Modular multiplication inverse question regarding prime number p and number k?

Question

I have a quick question regarding modular multiplication.

I know that a ≅ b (mod n) is true if n | (a-b). However, in the example given below proving the existence of a multiplicative inverse p, they placed the b ≅ (a mod(n)).

Lemma 4.6.1.

If p is prime and k is not a multiple of p, then k has a multiplicative inverse modulo p.

Proof: Since p is prime, it has only two divisors: 1 and p. And since k is not a multiple of p, we must have gcd(p,k)= 1.

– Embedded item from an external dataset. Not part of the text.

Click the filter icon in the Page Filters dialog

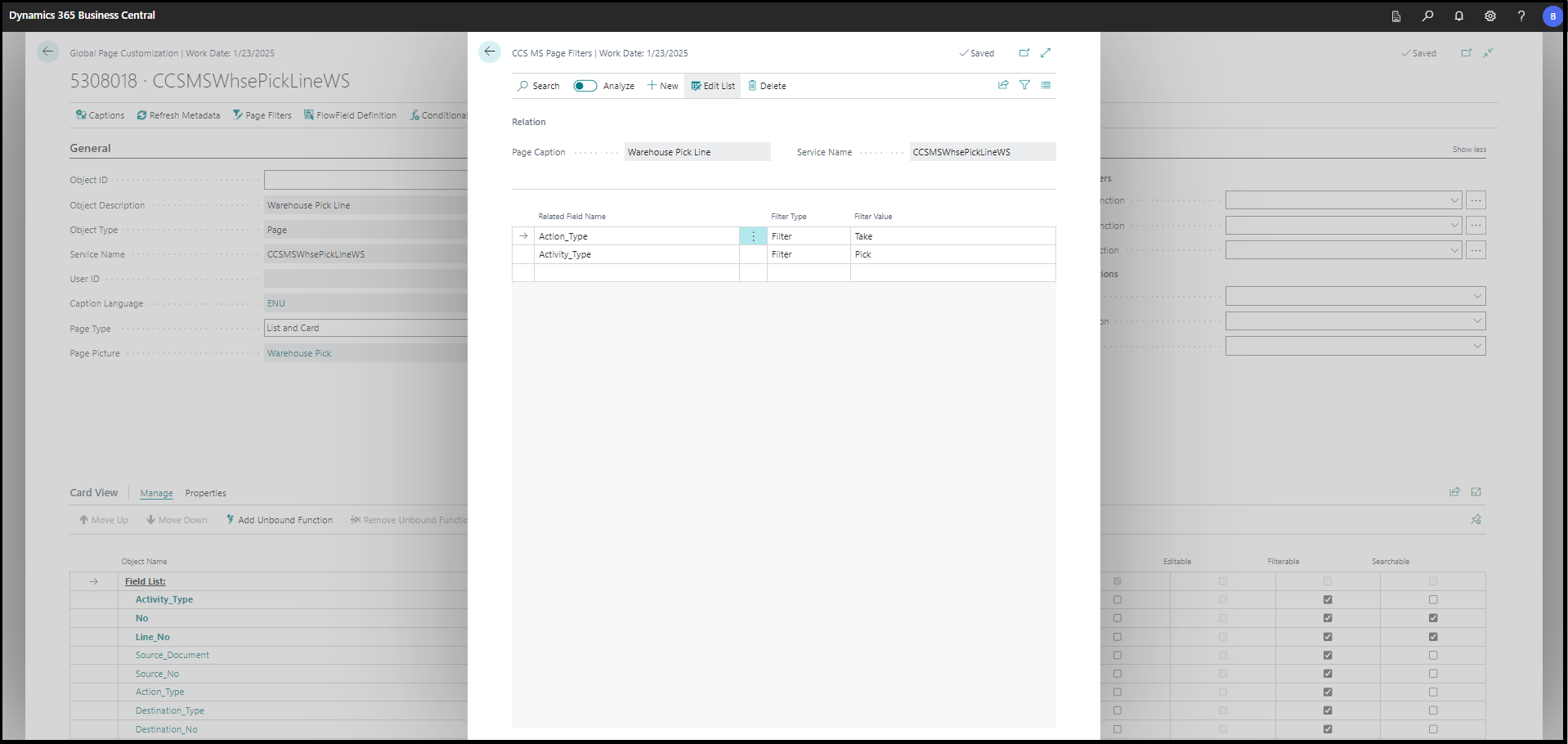point(1024,84)
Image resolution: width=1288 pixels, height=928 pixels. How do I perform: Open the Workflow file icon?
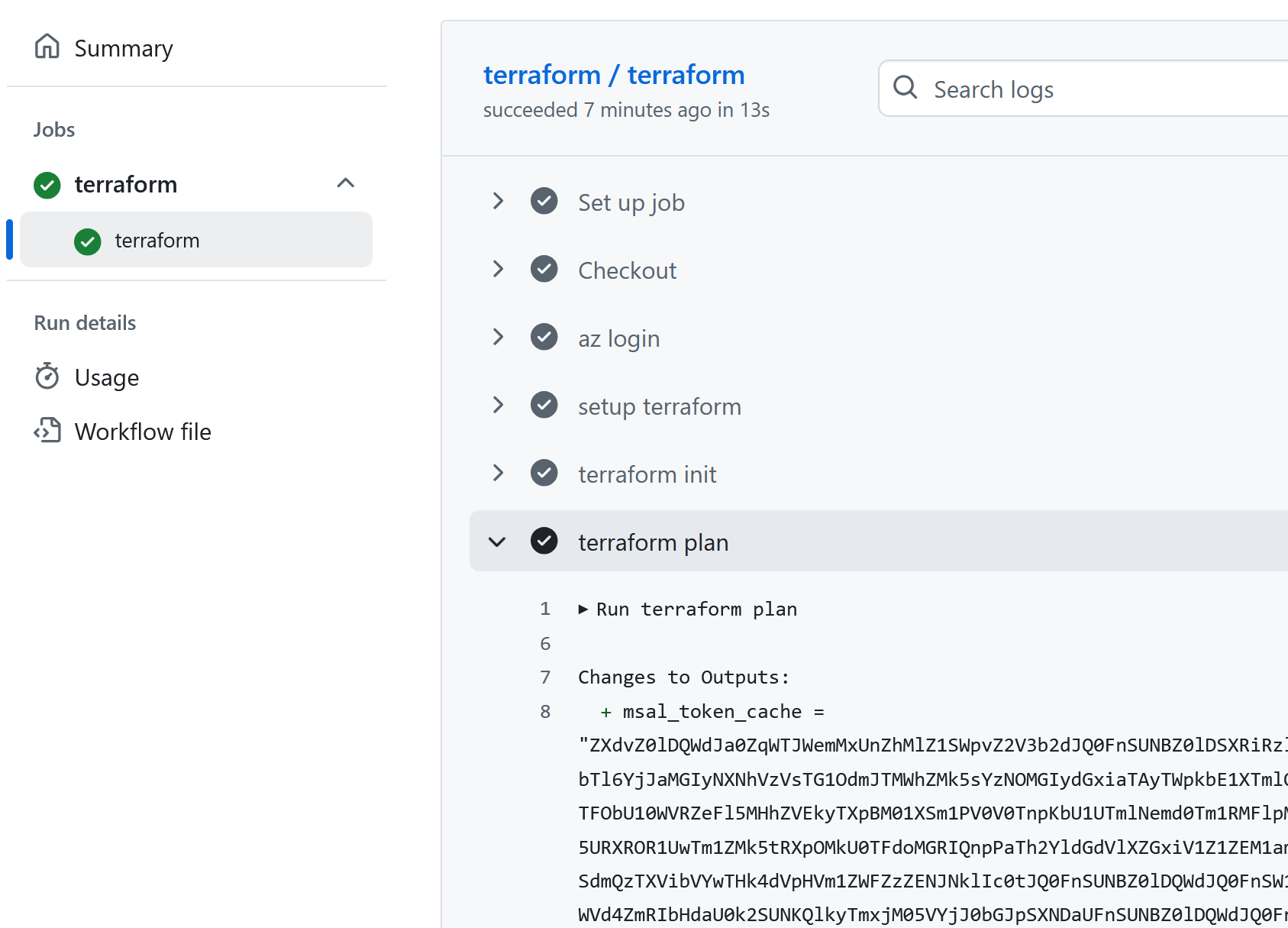point(47,431)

Therefore, there is a linear combination of p and k equal to sp + tk = 1.

Rearranging terms gives: sp = 1 - tk. This implies that pj | (1 - tk)
by the definition of divisibility, and therefore tk ≅ 1 (mod p) by the definition of congruence. Thus, t is a multiplicative inverse of k.

So, for example:

7*3 ≅ 1 mod(5) is true, and therefore, 1 ≅ 7 * 3 mod(5).

So in other words, this is like saying 1 ≅ tk (mod p) is the same thing as tk ≅ 1 (mod p). It's also possible to conclude that 1 ≅ tk (mod p) && tk ≅ 1 (mod p) is only true if and only if t is a multiplicative inverse of k.

Source: (https://ocw.mit.edu/courses/electrical-engineering-and-computer-science/6-042j-mathematics-for-computer-science-fall-2010/readings/MIT6_042JF10_chap04.pdf)

Answer 1

if $n| (b-a)$, then $\exists k \in \mathbb{Z}$, $(b-a)=nk$.

We also have $(a-b)=n(-k)$ and since $(-k) \in \mathbb{Z}$,

$n|(a-b)$ as well.

Does this answer your question?

$a \equiv b \mod n$ if and only if $b \equiv a \mod n$.